Lost (and found) in Translation

One of the major focuses of Global Voices over the past year has been translating content from other languages into English, and translating the resulting English content into as many languages as possible. We were a little slow in realizing the importance of translation when we started GV – a large number of the blogs we were following were in English, and it seemed like added context to English-language blog posts might represent the majority of the work we did. The vast majority of early blogging tools were in English, which meant that unless someone wrote a guide to blogging in a local language, non-English speakers were at a distinct disadvantage. And many multilingual bloggers concluded that they’d have a better audience if they wrote in English, as few of their countrymen were reading content online.

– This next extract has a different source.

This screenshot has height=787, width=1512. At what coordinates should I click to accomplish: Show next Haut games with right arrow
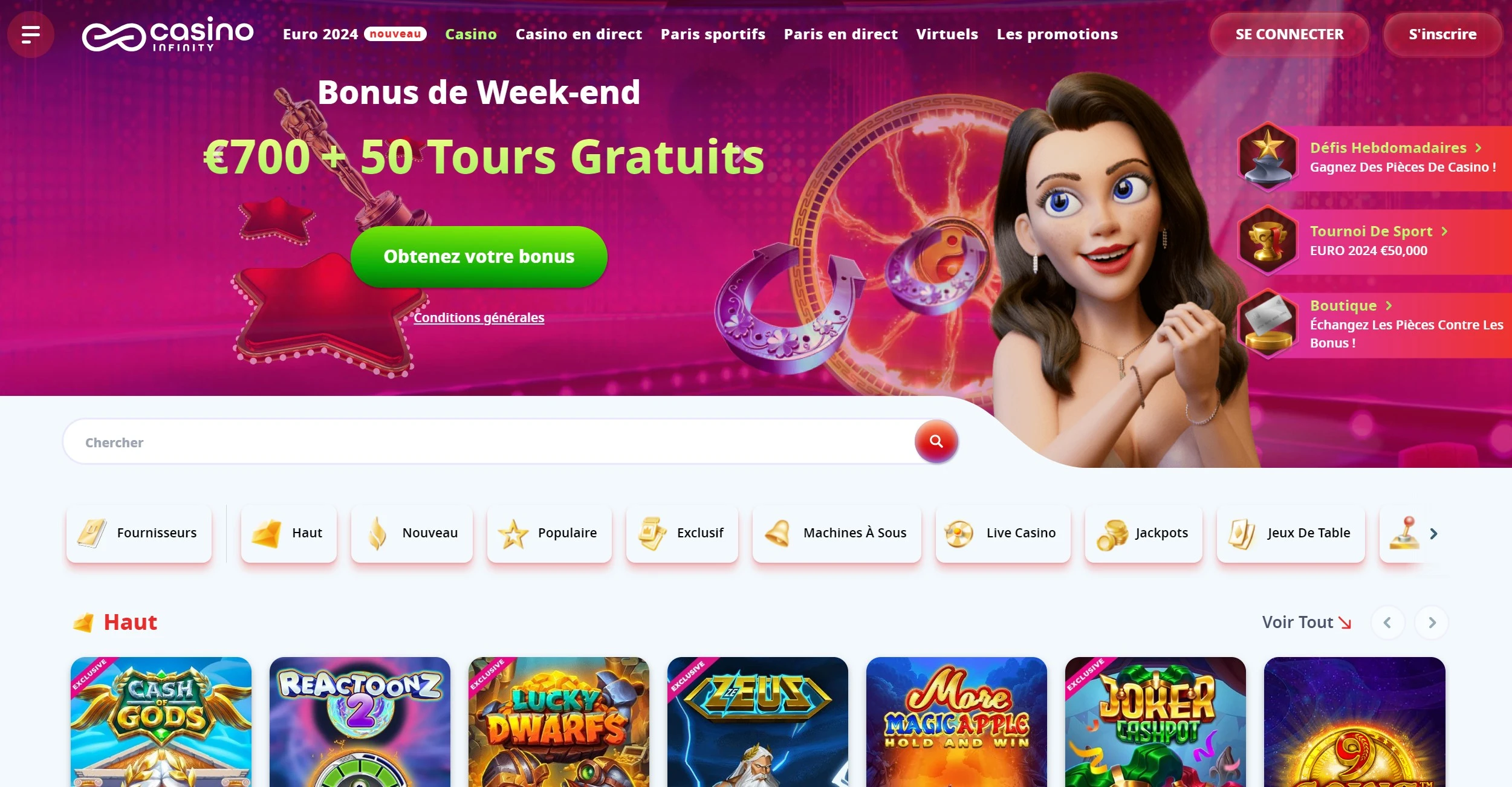click(1432, 623)
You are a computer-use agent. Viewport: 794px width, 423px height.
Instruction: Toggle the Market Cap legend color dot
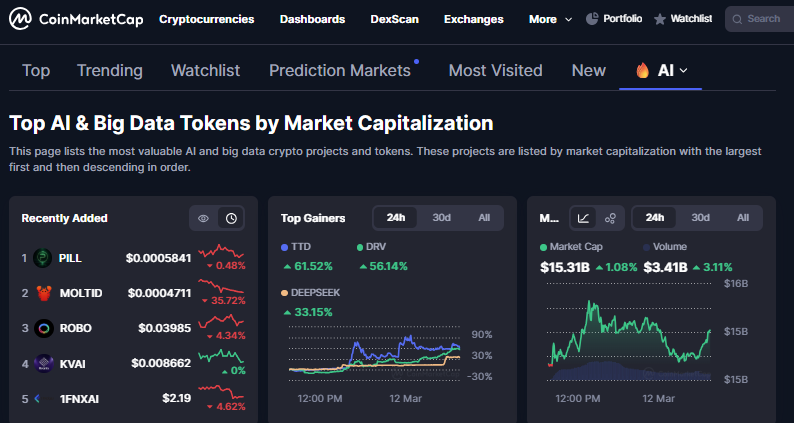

But blogging has spread rapidly, and a site that promises to give you a picture of conversations in the global blogosphere has to consider a universe that’s much larger than English-language blogs. According to Technorati, by early 2006 Japanese was challenging English as the dominant language of the blogosphere, and Chinese was a close third. I strongly suspect that Technorati undercounts Chinese blogs, many of which don’t send updates to pingservers. One way or another, English-language content represents less than 40% of total blog content, possibly less than a third of all content.

Global Voices responded to this situation a year ago by hiring “language editors”, who are responsible for monitoring content in other languages and translating interesting excerpts into English. We began translating from Spanish, French, Portuguese, Chinese, Arabic, Farsi and Russian (with fiscal support from Reuters) and added Korean and Japanese with support from Outblaze and Sanriotown. And intrepid contributors and editors have translated post from over twenty additional languages, including Armenian, Khmer, Swahili, Urdu and Uzbek. To find these translations, historically you had to sort through our country categories and assume that any posts translating from Uzbek would be filed under Uzbekistan. But Boris and Jer just added a set of “language categories”, which let you find all posts that a contributor or editor has tagged as containing translations from a given language. The links to French and Spanish above are links to those new language category pages – as authors go back and tag all the Bangla translations, those pages will become available as well.

But bringing content into English is only one part of starting a conversation. If we’re really trying to serve a global audience with Global Voices, we need our content to be available in other languages as well. Portnoy Zheng, a brilliant Taiwanese graduate student (and now soldier), realized this problem almost two years ago, and began organizing Chinese speakers to translate Global Voices content into traditional and simplified Chinese. His system was the inspiration for the “Lingua” project, now managed by our former Francophone editor Alice Backer, who’s helped bring to life versions of Global Voices in Spanish, French, Portuguese and Bangla, with editions in Farsi, German and Russian under development. (German is especially interesting to me, as we don’t generally translate from German on Global Voices, since our focus is primarily on the developing world…)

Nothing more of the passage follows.